In the court of King Louis XVI, in the meantime, were two characters: the self-proclaimed countess Jeanne de la Motte, and the Cardinal de Rohan, a bishop and ambassador who was in Marie Antoinette’s bad books. The latter, eager to reinstate his position at court, sought the help of Jeanne de la Motte, who pretended she was in Marie Antoinette’s inner circle.
What ensued was a scam in which Jeanne de la Motte forged letters (and even staged a nighttime meeting with the help of a hired actor) by ‘Marie Antoinette’ to convince the Cardinal that the Queen was falling in love with him. This version of ‘Marie Antoinette’ wrote to the Cardinal that she wished to acquire the necklace—but clandestinely through him, so as not to arouse public discontent.
So the Cardinal de Rohan went to Boehmer & Bessange, who were more than glad to have secured a buyer. And, of course, by the time the scam was discovered in 1785, the necklace had been delivered to Jeanne de la Motte, picked apart and dismantled, and sold in London. A public scandal ensued, and Marie Antoinette, though innocent in the affair, was forever branded as a wastrel queen. Vive la révolution—what follows is history as we know it.

Now comes the plausible connection. While by no means a whole part of that original, notorious jewel that precipitated the French Revolution, there is speculation now that the diamonds in the Anglesey negligé had come from it. Henry “Chips” Channon, a British politician and social diarist, once referred to it after seeing them worn by Marjorie Paget.
“At least two ropes of it,” he claimed of the diamond tassel necklace, once belonged to that nearly mythical jewel of revolution. He wrote: “the rest, according to history, was broken up before the French Revolution but I believe the Anglesey tassels, which Marjorie sometimes wears, are a part of it.”

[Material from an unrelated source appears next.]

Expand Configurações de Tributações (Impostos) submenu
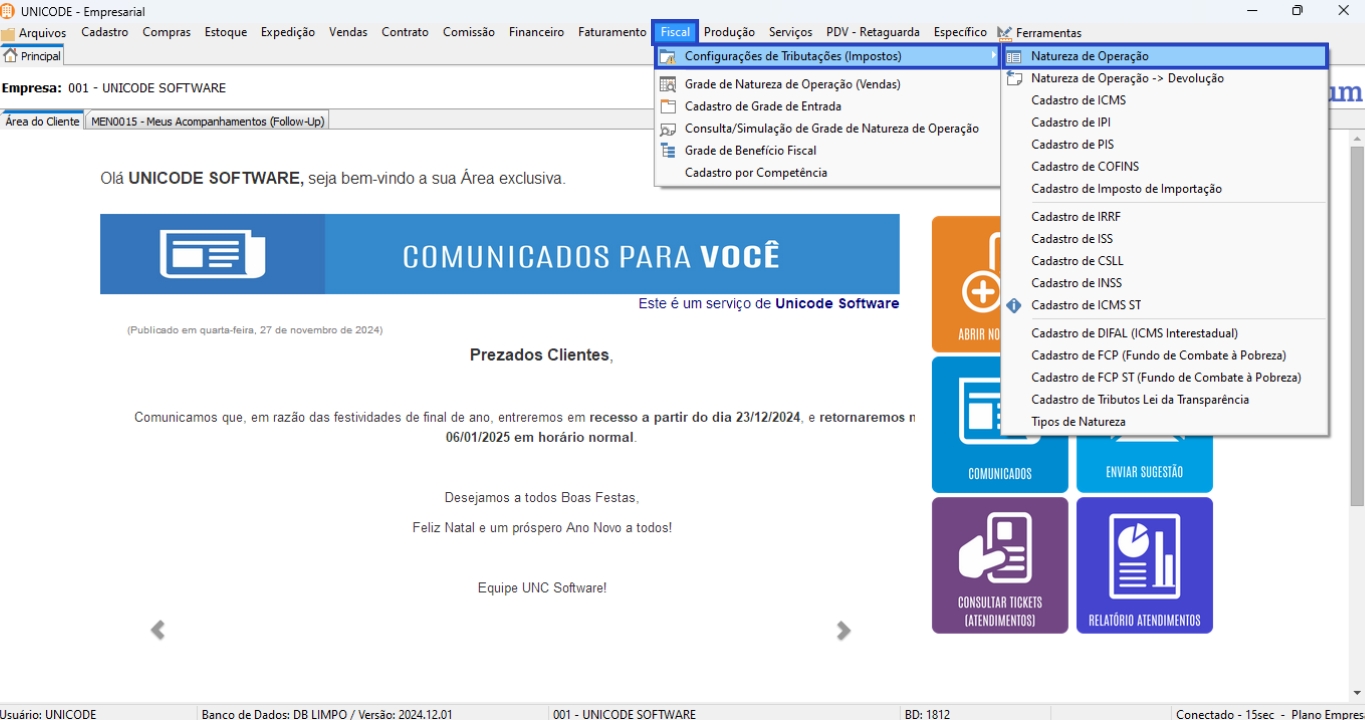This screenshot has height=720, width=1365. [792, 57]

Whether that is fact, however, remains a mystery. In jewellery, provenance can be a tricky thing: notable pieces are acquired or sold discreetly, and can disappear from public view for years before it is seen again. This diamond necklace, for instance, remained in the Paget family until the 1970s when it was, per Sotheby’s, “acquired for an important Asian collection”. Its future, and to whom it will go next is as much a tantalising thought as its past.